Quanto à sugestão formulada pela polícia, de que o Episcopado proceda a
rigoroso exame de seleção nos seminários, a fim de evitar a infiltração
marxista, o secretário-geral da CNBB é contrário: "Na Igreja não vivemos
preocupados em arrancar a erva daninha, asseverou ele, mas em deixar
crescer o trigo (...). No Dia do Juízo far-se-á a seleção".
Tais
razões me surpreendem. E até me desconcertam. Sobre elas muito gostaria
eu de entrar em diálogo com S. Excia.
* * *
Realmente, tanto esse "modus agendi" deduzido da promessa de
indefectibilidade feita pelo Salvador à sua Igreja, quanto essa
interpretação da parábola do joio e do trigo, além de infundados, me
parecem conduzir diretamente ao absurdo. E causa justo alarme ver que
pensa assim um pessoa da projeção de d. Aloísio Lorscheider.
Se
aceitamos o princípio de que, por ser indestrutível, a Igreja não deve
dar importância aos planos de seus adversários, a conseqüência lógica é
que devemos praticar a política dos braços cruzados, e desistir de
qualquer forma de luta. Onde vai parar, então, o caráter militante da
Igreja?
Vejo
saltar a objeção: o católico não se deve contentar com o simples fato da
Igreja não morrer!
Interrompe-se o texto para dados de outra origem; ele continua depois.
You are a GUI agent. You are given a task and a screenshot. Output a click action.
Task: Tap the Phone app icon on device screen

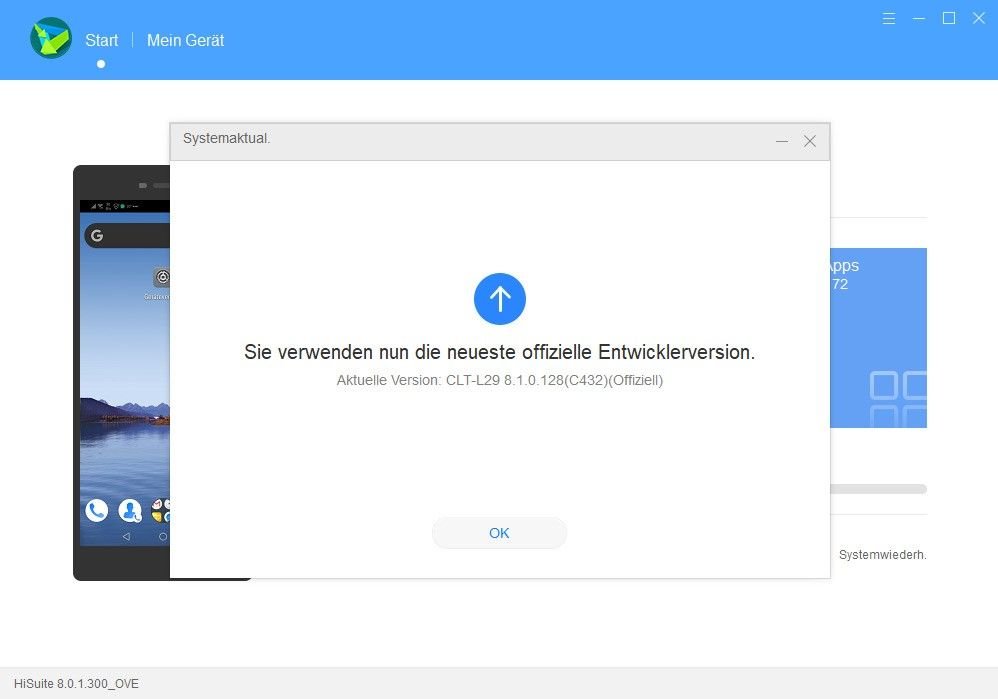(x=96, y=511)
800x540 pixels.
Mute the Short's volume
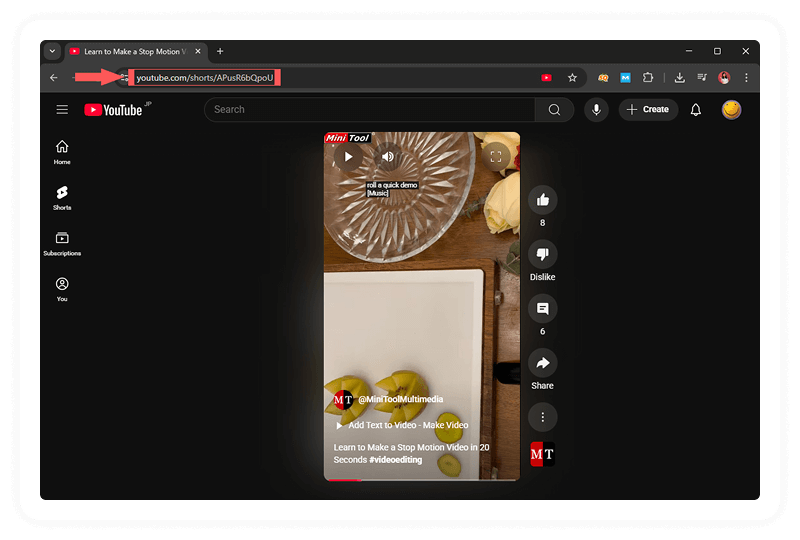coord(388,156)
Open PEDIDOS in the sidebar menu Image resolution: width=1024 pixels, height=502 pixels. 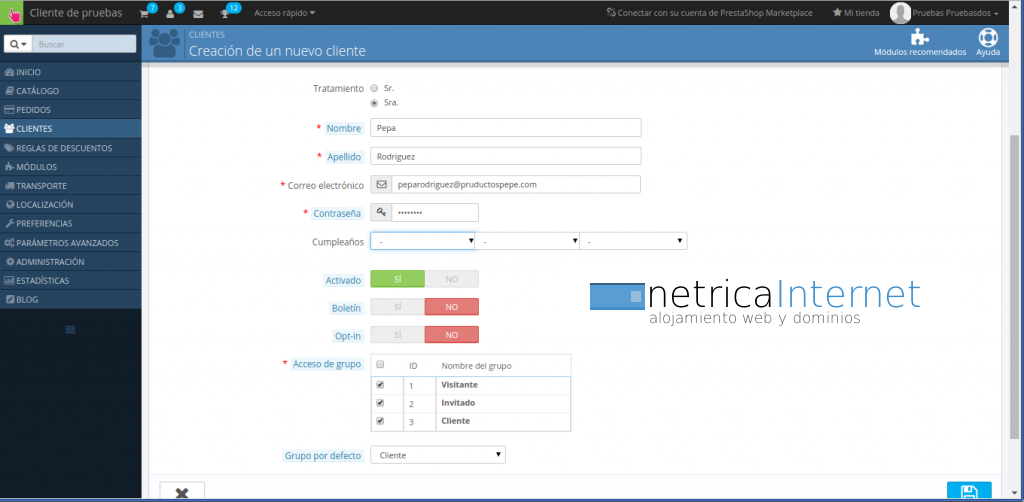click(x=33, y=110)
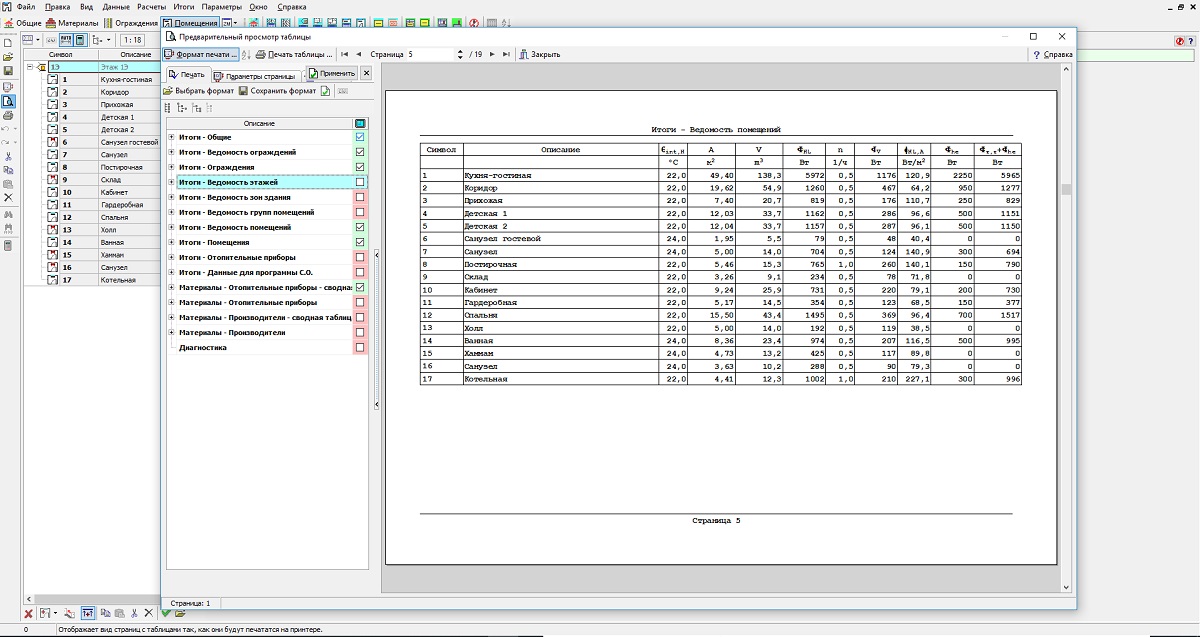Collapse the Этаж 1Э tree node

[30, 67]
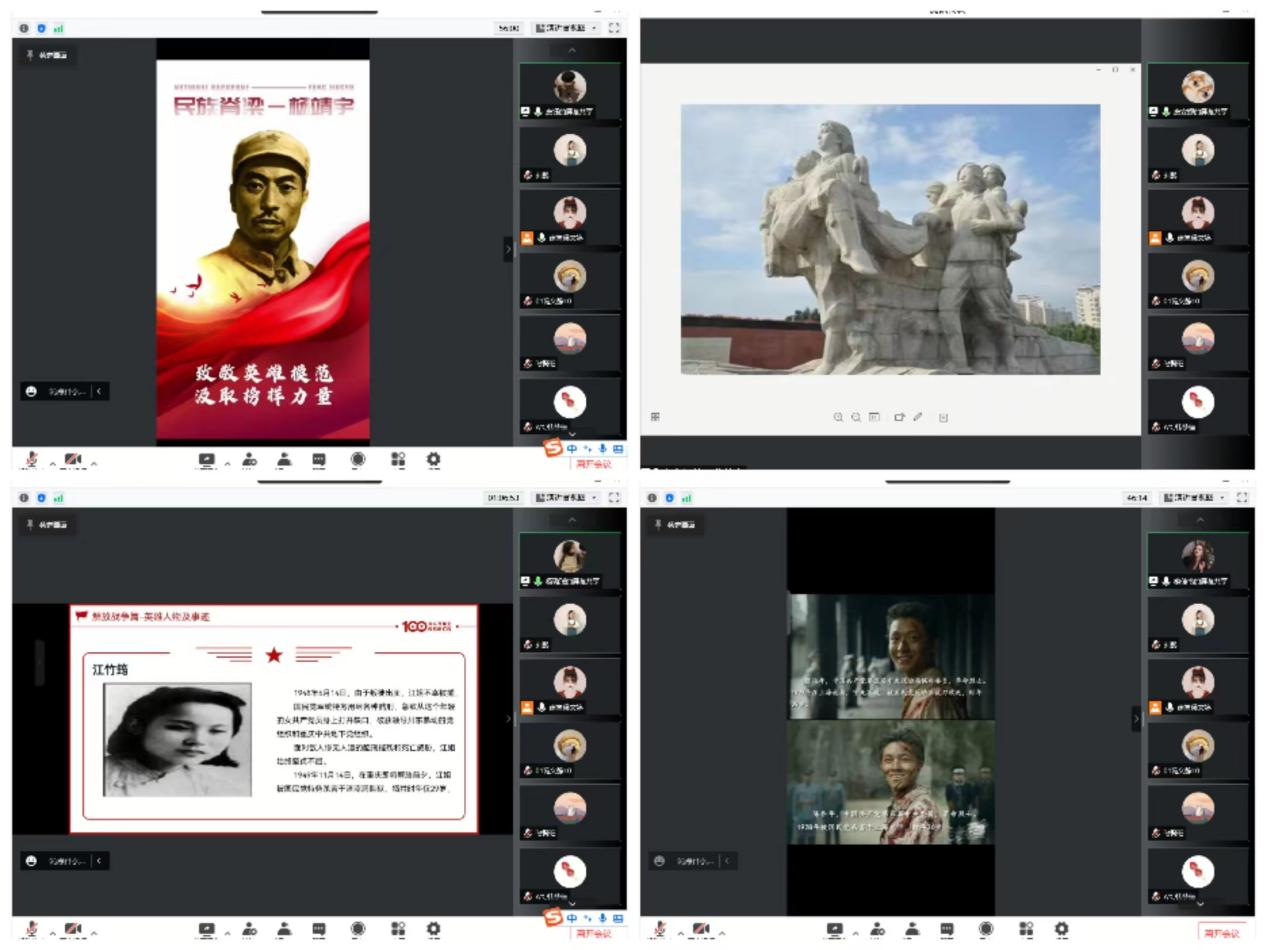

Ele a deve desejar florescente e dilatada, para que
se generalize a prática da virtude, se reprima o vício e se salve o
maior número possível de almas.
-
Concordo inteiramente. E é precisamente porque a vitória do comunismo
constitui um terrível obstáculo à prática da virtude, uma rejeição
radical da moral cristã e um risco inaquilatável para a salvação das
almas, que nos devemos alarmar com a sua infiltração na Igreja.
De
tal maneira isto é claro, que não vejo para a despreocupação de S. Excia.
qualquer justificativa.
Ou
então devo imaginar que o ilustre secretários da CNBB pensa como o
tristemente famoso cardeal chileno Silva Henriquez, tão confiante na
inocuidade ou até nas virtudes do marxismo, que chegou a cantar na
catedral de Santiago um "Te Deum" em ação de graças pela posse de
Allende na presidência?
Mas
prefiro não levar tão longe minhas conjecturas. E fico sem entender
nada...
* * *
Quanto ao princípio de que nos seminários não se deve vigiar para evitar
o ingresso de agitadores comunistas, pois não é nesta vida que se separa
o joio do trigo, veja o leitor a que conseqüências absurdas essa
inesperada interpretação da linda parábola conduz:
O
comunismo não é a única espécie de joio neste vale de lágrimas. Existem
também mil outras formas de erro, heresia e cisma. Como de corrupção
moral. A lógica mandaria que a mesma política dos olhos cerrados
preconizada com o joio comunista, fosse igualmente aplicada nos
seminários para outras modalidades de joio. Para os propagandistas do
vício e das drogas, por exemplo.
Em
conseqüência, os seminários seriam os estabelecimentos de ensino em que
mais facilmente um jovem poderia ser assaltado por toda sorte de agentes
do erro e do vício.
Quem
tenha uma reta noção do caráter sagrado dos seminários pode imaginar
contradição mais aberrante?
* * *
Não é
pelo mero gosto de objetar, que formulo meu desacordo em relação às
teses contidas na entrevista do jovem, inteligente e culto
secretário-geral da CNBB.
Os
que me conhecem no trato diário podem dar testemunho de que sou, por
temperamento e formação, cordato e infenso a discutir pelo mero gosto de
discutir.
Mas
tenho diante dos olhos o calamitoso exemplo do Chile, país que jamais
teria caído nas garras do marxismo se não fosse a atuação de bispos e
sacerdotes do estilo Silva Henriquez, e desejo de toda a alma evitar
para meu país, infortúnio igual. Assim é explicável que eu procure, na
medida de minhas forças, alertar nosso público para que não se deixe
levar pelo otimismo desconcertante de d. Aloísio Lorscheider, cujo "laisser
faire" nos pode conduzir, na prática, a análoga situação.
* * *
E já
que falei de passagem sobre o cardeal Silva Henriquez permita o leitor
que eu mostre o primeiro fruto por ele colhido de sua política de "mão
estendida" com o comunismo.
Pouco
depois da ascensão do novo presidente, o governo marxista já mostrou
suas garras. Constituiu uma comissão de juristas para estudar a questão
do divórcio. E o ministro da Justiça declarou urgente legalizar o
aborto.
Não
sei até que ponto S. Emcia. se molestará com a legalização do aborto.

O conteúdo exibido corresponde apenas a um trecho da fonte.